Dans le document Droit des enfants en situation de handicap (Page 159-164)

II LES LIMITES DE LA LEGISLATION SUISSE

C. Le retard dans l’adoption d’une législation moderne sur les droits des handicapés et ses limites

La conception réductrice du handicap qu’on vient de présenter est encore largement présente en Suisse.
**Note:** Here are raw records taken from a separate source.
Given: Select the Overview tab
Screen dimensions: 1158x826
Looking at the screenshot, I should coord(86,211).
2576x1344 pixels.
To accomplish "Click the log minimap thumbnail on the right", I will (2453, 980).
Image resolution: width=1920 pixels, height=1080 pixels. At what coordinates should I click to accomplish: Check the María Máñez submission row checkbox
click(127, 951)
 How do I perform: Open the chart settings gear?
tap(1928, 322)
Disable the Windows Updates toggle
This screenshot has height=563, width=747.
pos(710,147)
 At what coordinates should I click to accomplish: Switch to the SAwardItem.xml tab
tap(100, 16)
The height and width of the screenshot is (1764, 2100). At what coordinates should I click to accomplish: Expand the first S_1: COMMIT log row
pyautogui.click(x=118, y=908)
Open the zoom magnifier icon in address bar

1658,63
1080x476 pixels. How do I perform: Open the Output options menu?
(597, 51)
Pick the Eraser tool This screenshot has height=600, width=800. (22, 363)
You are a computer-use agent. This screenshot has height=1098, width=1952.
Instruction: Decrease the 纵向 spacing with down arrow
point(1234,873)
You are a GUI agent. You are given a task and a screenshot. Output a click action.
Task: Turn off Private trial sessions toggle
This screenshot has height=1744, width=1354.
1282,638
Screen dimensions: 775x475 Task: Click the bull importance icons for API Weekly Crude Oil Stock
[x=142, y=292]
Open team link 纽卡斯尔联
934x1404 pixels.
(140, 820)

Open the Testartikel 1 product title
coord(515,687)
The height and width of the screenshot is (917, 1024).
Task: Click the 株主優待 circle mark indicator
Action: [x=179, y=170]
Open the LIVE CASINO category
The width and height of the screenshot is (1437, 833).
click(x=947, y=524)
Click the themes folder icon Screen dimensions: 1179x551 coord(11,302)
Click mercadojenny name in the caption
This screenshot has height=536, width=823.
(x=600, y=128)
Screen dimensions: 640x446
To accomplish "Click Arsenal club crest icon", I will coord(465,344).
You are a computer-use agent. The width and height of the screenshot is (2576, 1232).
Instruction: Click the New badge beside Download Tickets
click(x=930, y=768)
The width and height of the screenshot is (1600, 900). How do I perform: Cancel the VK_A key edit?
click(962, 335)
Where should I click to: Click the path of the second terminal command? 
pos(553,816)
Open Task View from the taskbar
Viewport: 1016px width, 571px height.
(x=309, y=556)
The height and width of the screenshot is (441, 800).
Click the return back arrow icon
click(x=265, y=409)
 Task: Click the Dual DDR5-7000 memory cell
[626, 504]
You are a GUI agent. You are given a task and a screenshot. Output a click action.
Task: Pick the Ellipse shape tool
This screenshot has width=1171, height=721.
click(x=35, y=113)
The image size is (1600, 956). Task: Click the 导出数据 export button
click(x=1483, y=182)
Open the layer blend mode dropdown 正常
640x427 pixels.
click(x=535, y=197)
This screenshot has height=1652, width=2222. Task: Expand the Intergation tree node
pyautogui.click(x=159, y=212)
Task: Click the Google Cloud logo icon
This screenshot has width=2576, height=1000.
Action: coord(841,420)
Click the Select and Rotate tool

Depuis quelques années, on a toutefois assisté à l’adoption de nouvelles normes juridiques qui ont contribué à donner une vision plus moderne du handicap.

1. L’interdiction de discriminer

Dans le cadre de la révision totale de la Constitution fédérale entrée en vigueur le 1er janvier 2000, on a adopté un nouvel article 8 al. 2 Cst. qui affirme que « nul ne doit subir de discrimination du fait d’une déficience physique,

mentale ou psychique ». Il s’agit d’un droit fondamental directement justiciable qui

interdit toute forme de discrimination directe et indirecte envers les personnes handicapées. En tant que droit fondamental il est directement invocable à chaque personne handicapée. S’il est vrai que du point strictement juridique l’interdiction de discriminer découlait déjà de l’égalité de traitement garantie par l’ancienne Constitution fédérale, il est incontestable que l’adoption de la règle susmentionnée renforce l’obligation de lutter contre la discrimination des personnes handicapées10. Encore faut-il préciser quel est le contenu réel de l’interdiction de discriminer. Selon la théorie de « l’Anknüpfungsverbot » développée surtout en Allemagne, il y a discrimination si on utilise l’état de santé comme un critère juridique pour traiter de manière inégale les personnes handicapées. Cette théorie prône une neutralité totale du système juridique par rapport au handicap. Elle a fait l’objet d’un certain nombre de critiques. La principale objection est celle de dire que l’interdiction totale d’utiliser le critère de l’état de santé interdit aussi la possibilité de développer une législation spéciale destinée à soutenir les personnes handicapées. Cette critique n’est pas fondée. L’interprétation historique et téléologique des dispositions visant à interdire la discrimination montre en effet qu’elles n’ont pas été conçues afin de rendre plus difficile la mise en place de telles lois, mais exclusivement pour protéger le groupe de personnes concernées. Malgré cela, la théorie susmentionnée n’a pas encore trouvé une place stable en Suisse11. L’utilisation de critères liés à l’état de santé afin de fonder des inégalités de traitement demeure ainsi possible lorsque l’inégalité repose sur des motifs

justificatifs qualifiés. La notion de discrimination utilisée en Suisse s’apparente

donc à la jurisprudence sur les «suspect classification» appliquée aux Etats-Unis : il est possible de traiter de manière inégale une personne handicapée si on est en mesure d’apporter une preuve qualifiée qu’il existe un intérêt public pertinent et prépondérant pour le faire.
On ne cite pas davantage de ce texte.